◆ TEXT BLOCK ◆
If you are only using a few options, you'd just use a std::unordered_map<NeighboringBits, TileToUse>;

However, since you want to ignore certain tiles, you can use a uint32_t for the neighbors to match, and a second uint32_t for the neighbors you care about to use as a mask by ANDing the mask to the map's neighbors.

So you're still passing in 32 bits of neighbors, but do a lookup like this:

//First 32 bits = mask, second 32 bits = neighboring
typedef unsigned TileID;

const TileID NoMatchingSlope = TileID(-1);

struct SlopeMatch
{
uint32_t neighbors; //If '1', must be a neighbor, if '0' must be no neighbor.
TileID tile; //What tile to use, if this is a match.
};

std::vector<SlopeMatch> Slopes;

constexpr bool MatchesSlope(SlopeMatch match, uint32_t neighborsInMap)
{
//Compare just the bits we care about.
//NOTE: You can skip the first '& match.mask' if you make sure
}

TileID GetTileFromNeighbors(uint32_t neighborsInMap)
{
for(SlopeMatch match : slopes)
{
if(MatchesSlope(match, neighborsInMap))
{
return match.tile;
}
}

return NoMatchingSlope;
}



Your text file describing these can be:

'-' = ignored	'o' = empty	'x' = object

-----
oooXX
oo.XX = 53
--oXX
-----


Basically, you're doing this:

int GetSlope( bool[,] ter )

◆ YOUR TASK ◆
Copy word for word the part of the tile-matching text starting with "constexpr bool MatchesSlope(SlopeMatch" and going on through "match : slopes)".

◆ PROVIDED RECORDS ◆
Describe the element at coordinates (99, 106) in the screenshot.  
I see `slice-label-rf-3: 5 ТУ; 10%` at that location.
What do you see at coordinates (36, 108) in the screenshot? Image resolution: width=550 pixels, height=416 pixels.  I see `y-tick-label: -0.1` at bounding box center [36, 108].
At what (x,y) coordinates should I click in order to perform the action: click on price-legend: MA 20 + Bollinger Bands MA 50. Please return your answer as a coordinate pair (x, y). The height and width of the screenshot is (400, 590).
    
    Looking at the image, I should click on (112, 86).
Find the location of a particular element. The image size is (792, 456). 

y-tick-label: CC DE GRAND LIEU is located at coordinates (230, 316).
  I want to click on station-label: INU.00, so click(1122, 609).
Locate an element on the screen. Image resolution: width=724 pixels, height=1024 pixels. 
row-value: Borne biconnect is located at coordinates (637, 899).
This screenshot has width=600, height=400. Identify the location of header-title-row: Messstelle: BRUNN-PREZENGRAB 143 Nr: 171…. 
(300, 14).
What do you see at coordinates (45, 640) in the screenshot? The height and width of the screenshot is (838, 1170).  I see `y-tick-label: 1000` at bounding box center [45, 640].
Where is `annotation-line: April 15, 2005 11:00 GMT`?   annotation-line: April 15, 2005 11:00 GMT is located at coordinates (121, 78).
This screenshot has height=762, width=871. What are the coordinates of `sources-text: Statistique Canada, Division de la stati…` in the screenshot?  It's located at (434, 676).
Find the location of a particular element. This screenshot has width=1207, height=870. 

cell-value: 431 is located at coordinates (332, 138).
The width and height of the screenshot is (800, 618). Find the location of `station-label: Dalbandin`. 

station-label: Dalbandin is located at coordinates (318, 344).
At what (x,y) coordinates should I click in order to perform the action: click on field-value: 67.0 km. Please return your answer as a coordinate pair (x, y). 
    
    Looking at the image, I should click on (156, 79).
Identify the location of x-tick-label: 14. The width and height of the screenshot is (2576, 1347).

◆ SOLUTION FOR THIS EXERCISE ◆
constexpr bool MatchesSlope(SlopeMatch match, uint32_t neighborsInMap)
{
//Compare just the bits we care about.
//NOTE: You can skip the first '& match.mask' if you make sure
}

TileID GetTileFromNeighbors(uint32_t neighborsInMap)
{
for(SlopeMatch match : slopes)